Wildlife tourism including white shark cage-diving is growing in popularity, but these industries remain highly contentious amongst divers, conservationists and scientists alike.

Many voice concerns about possible negative impacts, while proponents cite the socio-economic benefits to justify wildlife tourism activities.

To help solve this question of “is wildlife tourism good or bad?”, scientists have created a tool to help managers assess these industries.

The resulting framework uses 26 factors to assess socioeconomic values and effects on conservation, animal welfare, and ecosystem impacts.

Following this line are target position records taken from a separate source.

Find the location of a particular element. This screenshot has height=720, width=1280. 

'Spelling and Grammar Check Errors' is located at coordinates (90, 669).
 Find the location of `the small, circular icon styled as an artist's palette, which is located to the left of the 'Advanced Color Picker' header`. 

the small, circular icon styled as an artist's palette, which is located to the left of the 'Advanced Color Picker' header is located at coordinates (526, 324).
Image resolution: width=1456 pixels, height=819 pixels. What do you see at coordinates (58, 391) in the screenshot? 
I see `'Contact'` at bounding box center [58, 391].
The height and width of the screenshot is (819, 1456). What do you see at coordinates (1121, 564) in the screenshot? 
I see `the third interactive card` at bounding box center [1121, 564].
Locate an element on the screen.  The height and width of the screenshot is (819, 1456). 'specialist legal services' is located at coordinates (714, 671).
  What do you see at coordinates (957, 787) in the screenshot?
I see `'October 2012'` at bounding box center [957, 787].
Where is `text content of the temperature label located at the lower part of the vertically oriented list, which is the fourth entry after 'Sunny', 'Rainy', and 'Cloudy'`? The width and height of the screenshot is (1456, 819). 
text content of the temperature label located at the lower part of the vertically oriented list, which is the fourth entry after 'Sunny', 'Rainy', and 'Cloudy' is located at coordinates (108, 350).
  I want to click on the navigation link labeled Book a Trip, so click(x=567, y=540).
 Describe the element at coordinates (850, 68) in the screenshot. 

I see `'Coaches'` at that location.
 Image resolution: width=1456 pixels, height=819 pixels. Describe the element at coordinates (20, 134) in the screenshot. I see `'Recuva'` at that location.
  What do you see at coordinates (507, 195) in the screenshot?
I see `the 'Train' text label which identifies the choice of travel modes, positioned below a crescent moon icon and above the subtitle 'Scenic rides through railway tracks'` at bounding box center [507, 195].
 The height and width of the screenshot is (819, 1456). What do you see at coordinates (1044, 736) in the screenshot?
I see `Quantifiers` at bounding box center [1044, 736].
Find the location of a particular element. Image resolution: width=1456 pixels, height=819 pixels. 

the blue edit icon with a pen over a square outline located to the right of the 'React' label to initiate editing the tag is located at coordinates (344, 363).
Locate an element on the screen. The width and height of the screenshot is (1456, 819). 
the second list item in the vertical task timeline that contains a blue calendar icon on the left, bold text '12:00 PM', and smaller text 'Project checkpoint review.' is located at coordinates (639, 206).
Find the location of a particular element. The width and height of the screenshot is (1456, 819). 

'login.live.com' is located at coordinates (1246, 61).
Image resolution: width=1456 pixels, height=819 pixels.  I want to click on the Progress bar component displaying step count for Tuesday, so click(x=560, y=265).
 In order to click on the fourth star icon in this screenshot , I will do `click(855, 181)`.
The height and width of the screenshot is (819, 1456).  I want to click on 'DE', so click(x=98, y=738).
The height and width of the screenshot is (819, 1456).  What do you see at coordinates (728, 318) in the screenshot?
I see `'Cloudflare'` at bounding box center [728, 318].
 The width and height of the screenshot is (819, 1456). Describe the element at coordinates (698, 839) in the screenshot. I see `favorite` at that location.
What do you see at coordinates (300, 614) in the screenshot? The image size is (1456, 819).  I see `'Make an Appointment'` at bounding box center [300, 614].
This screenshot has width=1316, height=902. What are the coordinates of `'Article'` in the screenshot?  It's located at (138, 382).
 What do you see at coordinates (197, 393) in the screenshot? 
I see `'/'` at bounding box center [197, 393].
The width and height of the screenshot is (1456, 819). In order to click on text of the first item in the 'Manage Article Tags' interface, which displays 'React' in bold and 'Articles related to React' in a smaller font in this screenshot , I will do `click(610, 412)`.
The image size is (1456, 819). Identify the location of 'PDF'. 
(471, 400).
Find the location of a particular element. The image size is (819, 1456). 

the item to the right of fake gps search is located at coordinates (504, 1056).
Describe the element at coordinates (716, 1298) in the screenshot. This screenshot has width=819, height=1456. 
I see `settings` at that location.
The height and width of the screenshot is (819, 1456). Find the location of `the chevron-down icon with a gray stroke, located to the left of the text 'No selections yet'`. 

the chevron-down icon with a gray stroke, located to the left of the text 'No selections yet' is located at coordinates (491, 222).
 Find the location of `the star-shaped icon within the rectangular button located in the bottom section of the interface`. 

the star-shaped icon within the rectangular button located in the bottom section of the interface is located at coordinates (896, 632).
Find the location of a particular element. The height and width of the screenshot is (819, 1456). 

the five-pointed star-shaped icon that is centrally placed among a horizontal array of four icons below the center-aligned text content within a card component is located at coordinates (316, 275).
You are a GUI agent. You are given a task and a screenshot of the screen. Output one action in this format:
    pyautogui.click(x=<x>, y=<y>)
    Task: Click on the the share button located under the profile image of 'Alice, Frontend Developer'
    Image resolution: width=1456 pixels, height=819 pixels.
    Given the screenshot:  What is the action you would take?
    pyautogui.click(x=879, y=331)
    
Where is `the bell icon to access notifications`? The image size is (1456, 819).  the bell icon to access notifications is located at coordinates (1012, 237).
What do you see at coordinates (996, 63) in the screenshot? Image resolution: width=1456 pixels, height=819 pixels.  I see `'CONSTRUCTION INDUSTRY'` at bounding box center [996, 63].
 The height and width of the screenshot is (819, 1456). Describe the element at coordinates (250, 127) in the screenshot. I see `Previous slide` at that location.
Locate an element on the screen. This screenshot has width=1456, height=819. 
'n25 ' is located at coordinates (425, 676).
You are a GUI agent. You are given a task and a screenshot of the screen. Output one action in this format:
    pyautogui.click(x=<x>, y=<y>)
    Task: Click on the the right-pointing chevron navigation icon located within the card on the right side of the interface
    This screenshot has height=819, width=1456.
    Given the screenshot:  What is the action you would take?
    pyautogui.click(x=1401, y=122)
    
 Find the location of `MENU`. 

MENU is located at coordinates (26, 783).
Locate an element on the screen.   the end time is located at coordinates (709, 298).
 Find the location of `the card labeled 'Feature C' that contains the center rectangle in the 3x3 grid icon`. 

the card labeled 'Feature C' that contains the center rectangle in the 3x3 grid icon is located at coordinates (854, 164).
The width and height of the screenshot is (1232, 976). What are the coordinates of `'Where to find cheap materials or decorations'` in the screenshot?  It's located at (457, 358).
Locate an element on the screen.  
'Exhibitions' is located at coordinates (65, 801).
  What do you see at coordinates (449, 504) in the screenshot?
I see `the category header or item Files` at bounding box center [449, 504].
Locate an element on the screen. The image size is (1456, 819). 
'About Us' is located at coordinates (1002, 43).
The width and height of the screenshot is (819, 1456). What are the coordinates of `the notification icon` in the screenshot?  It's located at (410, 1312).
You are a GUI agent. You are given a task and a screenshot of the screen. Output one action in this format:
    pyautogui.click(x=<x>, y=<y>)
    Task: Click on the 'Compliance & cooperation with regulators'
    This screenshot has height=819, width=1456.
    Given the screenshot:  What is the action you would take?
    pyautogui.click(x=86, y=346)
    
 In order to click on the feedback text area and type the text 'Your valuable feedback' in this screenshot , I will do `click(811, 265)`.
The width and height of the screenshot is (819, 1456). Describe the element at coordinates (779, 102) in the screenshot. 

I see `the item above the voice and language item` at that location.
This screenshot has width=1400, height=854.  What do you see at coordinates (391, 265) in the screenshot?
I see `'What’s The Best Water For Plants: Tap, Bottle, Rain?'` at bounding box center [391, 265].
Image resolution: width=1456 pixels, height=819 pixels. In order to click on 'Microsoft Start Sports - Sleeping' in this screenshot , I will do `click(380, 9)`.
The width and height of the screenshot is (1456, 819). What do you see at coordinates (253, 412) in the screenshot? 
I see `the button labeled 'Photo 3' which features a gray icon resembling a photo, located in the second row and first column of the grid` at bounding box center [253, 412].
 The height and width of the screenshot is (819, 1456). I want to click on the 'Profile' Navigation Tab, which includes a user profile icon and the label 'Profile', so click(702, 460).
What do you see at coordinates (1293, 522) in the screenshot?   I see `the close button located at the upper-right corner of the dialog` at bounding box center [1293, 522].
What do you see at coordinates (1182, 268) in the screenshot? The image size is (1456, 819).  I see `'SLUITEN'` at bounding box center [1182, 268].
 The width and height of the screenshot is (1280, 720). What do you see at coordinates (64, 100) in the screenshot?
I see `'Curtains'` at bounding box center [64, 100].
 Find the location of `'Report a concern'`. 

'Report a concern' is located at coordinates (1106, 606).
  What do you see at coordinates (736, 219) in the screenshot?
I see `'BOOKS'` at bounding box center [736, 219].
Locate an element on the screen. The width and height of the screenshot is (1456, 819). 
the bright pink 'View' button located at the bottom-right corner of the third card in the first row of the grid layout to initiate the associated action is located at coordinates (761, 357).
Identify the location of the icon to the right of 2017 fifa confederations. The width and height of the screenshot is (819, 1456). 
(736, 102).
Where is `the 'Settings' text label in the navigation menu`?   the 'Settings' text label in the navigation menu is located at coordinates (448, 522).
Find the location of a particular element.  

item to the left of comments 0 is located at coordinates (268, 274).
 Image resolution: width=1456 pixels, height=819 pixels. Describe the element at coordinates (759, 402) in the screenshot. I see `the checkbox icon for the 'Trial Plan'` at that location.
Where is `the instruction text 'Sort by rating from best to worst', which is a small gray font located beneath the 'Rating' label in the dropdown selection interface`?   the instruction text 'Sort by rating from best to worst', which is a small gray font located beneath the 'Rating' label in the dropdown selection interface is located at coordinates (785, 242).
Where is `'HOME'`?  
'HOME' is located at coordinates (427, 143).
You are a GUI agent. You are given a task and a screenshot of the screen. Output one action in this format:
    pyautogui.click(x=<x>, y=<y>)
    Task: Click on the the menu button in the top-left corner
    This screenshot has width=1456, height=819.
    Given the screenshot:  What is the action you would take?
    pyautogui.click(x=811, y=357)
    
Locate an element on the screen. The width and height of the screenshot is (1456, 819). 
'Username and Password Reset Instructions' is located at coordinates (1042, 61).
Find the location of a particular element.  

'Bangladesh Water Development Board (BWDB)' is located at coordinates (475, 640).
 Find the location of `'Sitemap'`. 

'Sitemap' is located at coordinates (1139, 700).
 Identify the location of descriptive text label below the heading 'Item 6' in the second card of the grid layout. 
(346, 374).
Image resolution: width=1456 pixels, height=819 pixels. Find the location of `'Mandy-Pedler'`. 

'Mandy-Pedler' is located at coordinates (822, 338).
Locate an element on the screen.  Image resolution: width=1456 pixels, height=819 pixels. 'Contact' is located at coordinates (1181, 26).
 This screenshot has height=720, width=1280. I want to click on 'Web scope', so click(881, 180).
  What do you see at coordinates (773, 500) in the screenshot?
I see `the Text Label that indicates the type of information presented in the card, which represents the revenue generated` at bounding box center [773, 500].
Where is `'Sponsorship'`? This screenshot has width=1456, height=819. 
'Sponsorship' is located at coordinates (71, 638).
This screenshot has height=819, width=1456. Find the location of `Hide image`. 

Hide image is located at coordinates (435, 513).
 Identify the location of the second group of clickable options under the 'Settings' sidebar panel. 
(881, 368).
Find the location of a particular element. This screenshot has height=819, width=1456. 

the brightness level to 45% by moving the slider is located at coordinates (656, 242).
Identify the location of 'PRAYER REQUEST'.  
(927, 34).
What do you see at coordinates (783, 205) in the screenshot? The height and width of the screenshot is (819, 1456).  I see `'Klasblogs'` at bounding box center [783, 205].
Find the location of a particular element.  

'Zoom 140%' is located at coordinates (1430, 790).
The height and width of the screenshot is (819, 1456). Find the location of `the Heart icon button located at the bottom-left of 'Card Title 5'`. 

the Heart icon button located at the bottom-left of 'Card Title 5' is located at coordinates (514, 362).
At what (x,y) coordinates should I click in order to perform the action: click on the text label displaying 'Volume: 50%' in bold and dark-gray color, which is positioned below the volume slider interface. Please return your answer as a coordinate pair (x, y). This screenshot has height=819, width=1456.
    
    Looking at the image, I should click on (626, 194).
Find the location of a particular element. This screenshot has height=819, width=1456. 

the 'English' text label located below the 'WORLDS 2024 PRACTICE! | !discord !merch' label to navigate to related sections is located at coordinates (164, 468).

To put the new framework to the test, the authors applied it to the white shark cage-diving industry on South Australia’s Eyre Peninsula. Here, three operators host up to 10,000 divers and generate about $8 million a year.

The industry is well regulated with limits on the number of licences, days they can operate, and amount of attractant they can use.

Recent research from research leader Dr Lauren Meyer found that while food-based attractant (bait and berley) had no impact on white shark diet (they still swim around eating their normal prey items), it can affect the diet of fish and rays that live at these offshore islands.

Marble Ray
Marble Ray

The framework also enabled the comparison of the costs and benefits to white sharks versus the other fish and rays, revealing the holistic acceptability of the industry and identifying key areas for improvement.

White shark cage-diving scored highly positive overall.

The results show that while public opinion varies towards white shark cage-diving, the contribution to public education and awareness, and scientific research is high, Dr Meyer says.

“The conservation outcomes for target and non-target species is high, owing to the protected status of the Neptune Islands Group Marine Park Sanctuary Zone where the industry operates,” she says.

Unsurprisingly, the industry offers substantial regional economic benefits, but while the effects on white shark was well managed, the welfare of fishes and rays was identified as requiring further attention.

Associate Professor Charlie Huveneers, who has studied shark behaviour and ecology for more than 10 years, including white sharks, says the new framework shows how efficient collaboration between scientists, managers and the industry will help minimise negative effects on white sharks, but it also highlighted areas which could be further improved.